Filipinos investing in the local property market with money earned overseas helped make the peso Asia’s best-performing currency of 2012, even as a global economic slump sapped demand for riskier assets.

Euliver Dizon, a web designer in the U.S., is scouting for a home in Manila, praising President Benigno Aquino for improving the economy. Rommel Adre, a software developer who worked abroad from 2000 to 2011, bought a home in the capital and some properties to rent. Aileen Respicio, a former domestic helper, opened a beach resort with her Scottish husband six years ago and is now buying more land.

The peso has gained 3.7 percent this year versus the dollar including interest. Capital inflows aid Aquino’s drive to win an investment-grade rating, which would allow the Philippines to attract pension money needed to build roads, bridges and airports. Central bank data shows remittances from overseas workers rose 5.4 percent in the first quarter from a year earlier to $4.8 billion, accounting for 10 percent of the economy. They don’t detail use of funds.

“Aquino has been working to remove corruption and other things that used to make investors reluctant to put money into the country,” Toshifumi Sugimoto, president and chief investment officer in Tokyo at Capital Asset Management Co., which runs a $16 million Philippine stock-dedicated fund, said in an interview on June 7. “The country has been moving quite fast and, because of strong growth and solid demand, there are many new properties going up.”

Asset Bubbles

The peso rose as much as 0.5 percent to a one-month high of 42.43 per dollar after exports rose 7.6 percent in April from a year earlier, exceeding the estimate for a 0.5 percent gain in a Bloomberg News survey. The central bank predicts remittances will reach a record $21 billion this year and is due to report April figures tomorrow. They are growing faster than the 5 percent target, supporting the peso, Finance Secretary Cesar Purisima said. He said there is no evidence of hot money driving property prices higher.

“We are monitoring carefully the situation to make sure we don’t create problems down the road for us in terms of asset bubbles,” Purisima said in a June 12 interview in New York. “We are very far from the situation.”

Overseas Filipinos account for about 30 percent of residential sales, as many workers have already satisfied the food and clothing needs of their families, said Alex Pomento, head of research at Macquarie Group’s Manila unit. About 100,000 housing units have been added per year since Aquino took office in 2010, up from about 60,000 in 2007, he said.

━━━━━━

What the task requires
In the excerpt on the Philippine peso, what share of residential sales do overseas Filipinos account for?

Stored data
━━━━━━

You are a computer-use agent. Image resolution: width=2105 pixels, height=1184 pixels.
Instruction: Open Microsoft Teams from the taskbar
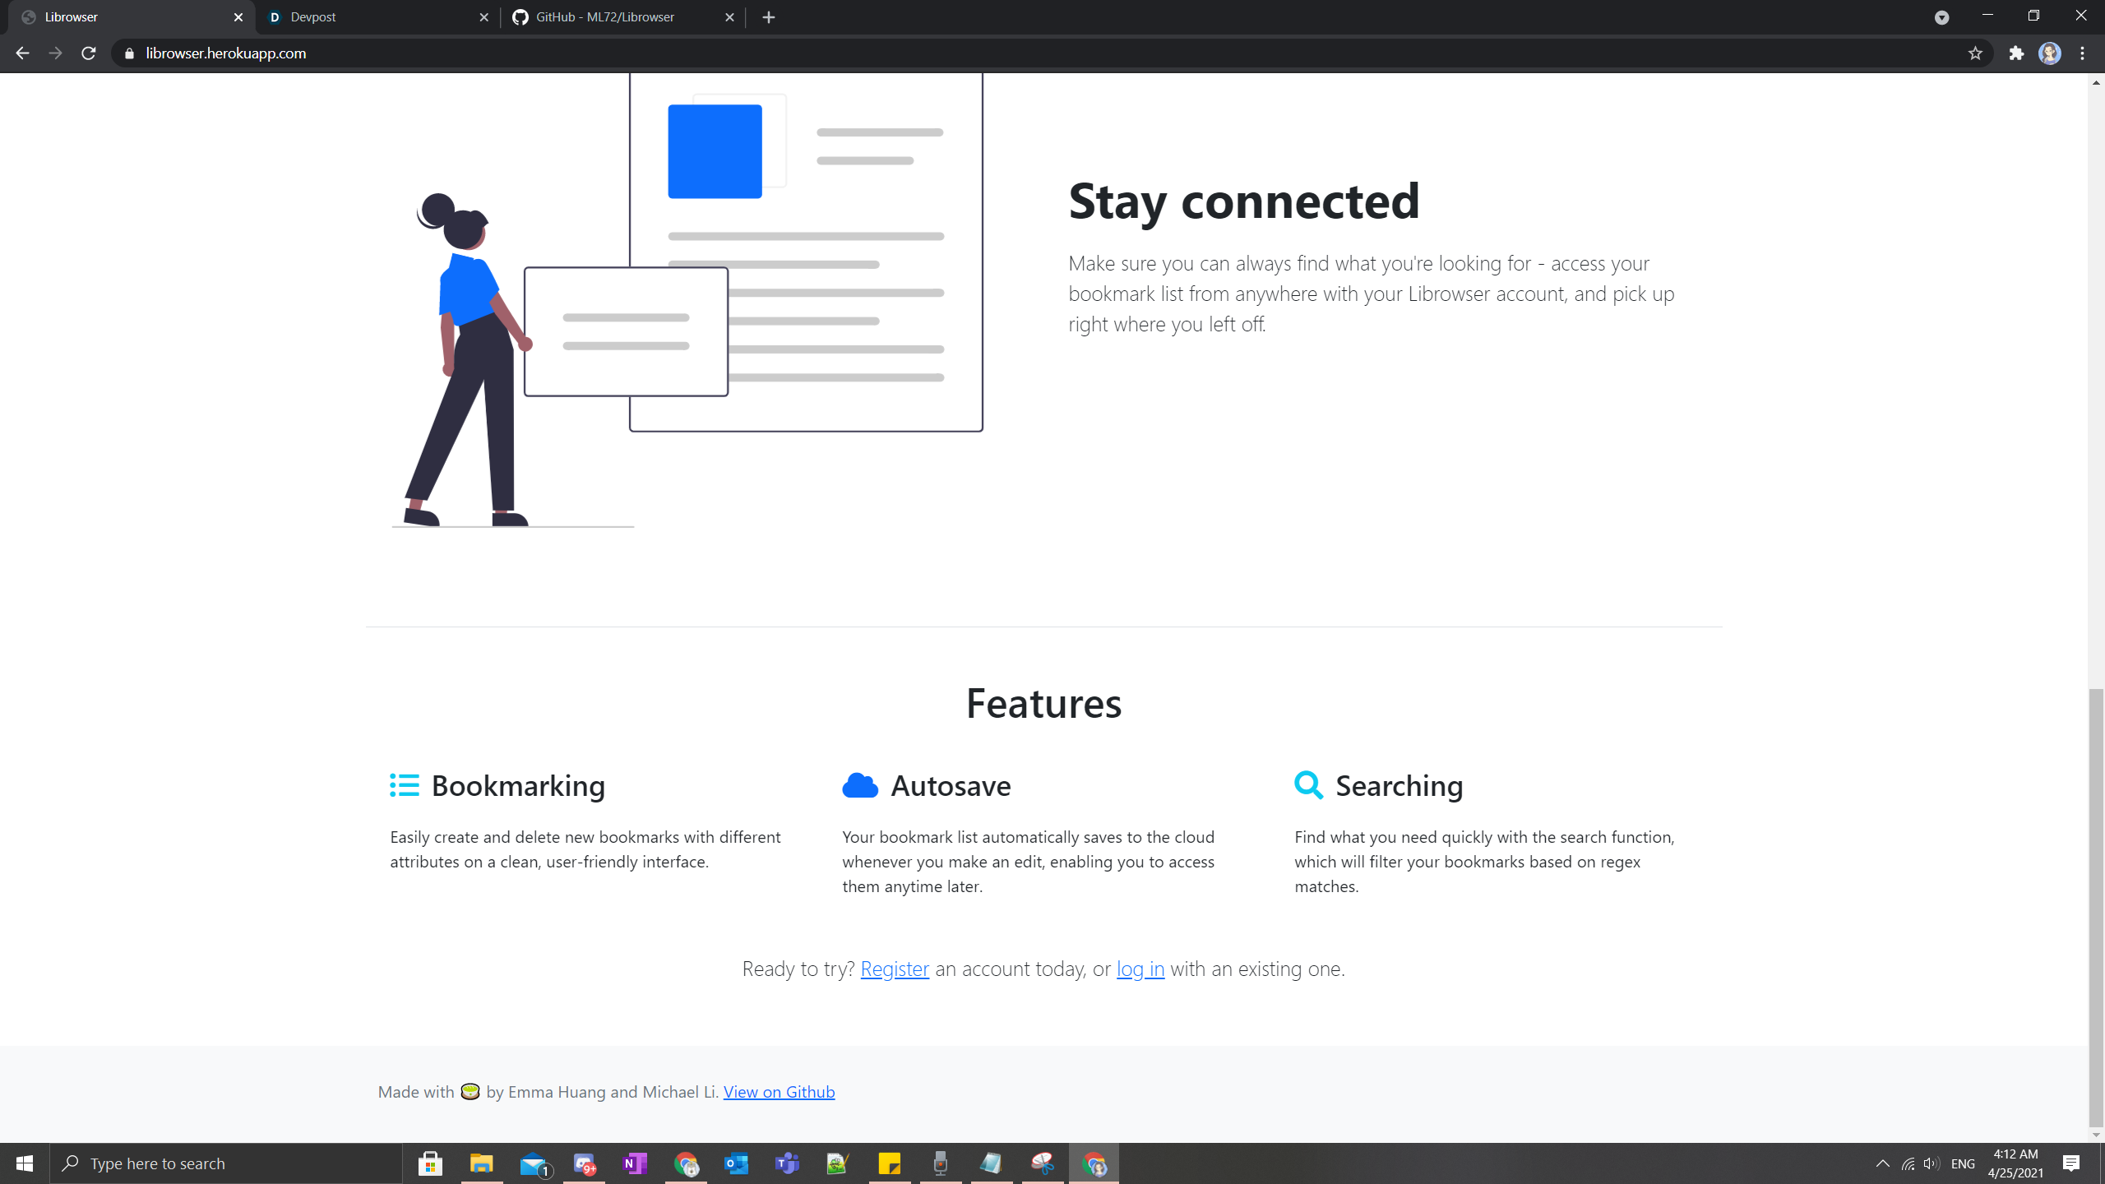point(787,1163)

━━━━━━

Task answer
About 30 percent.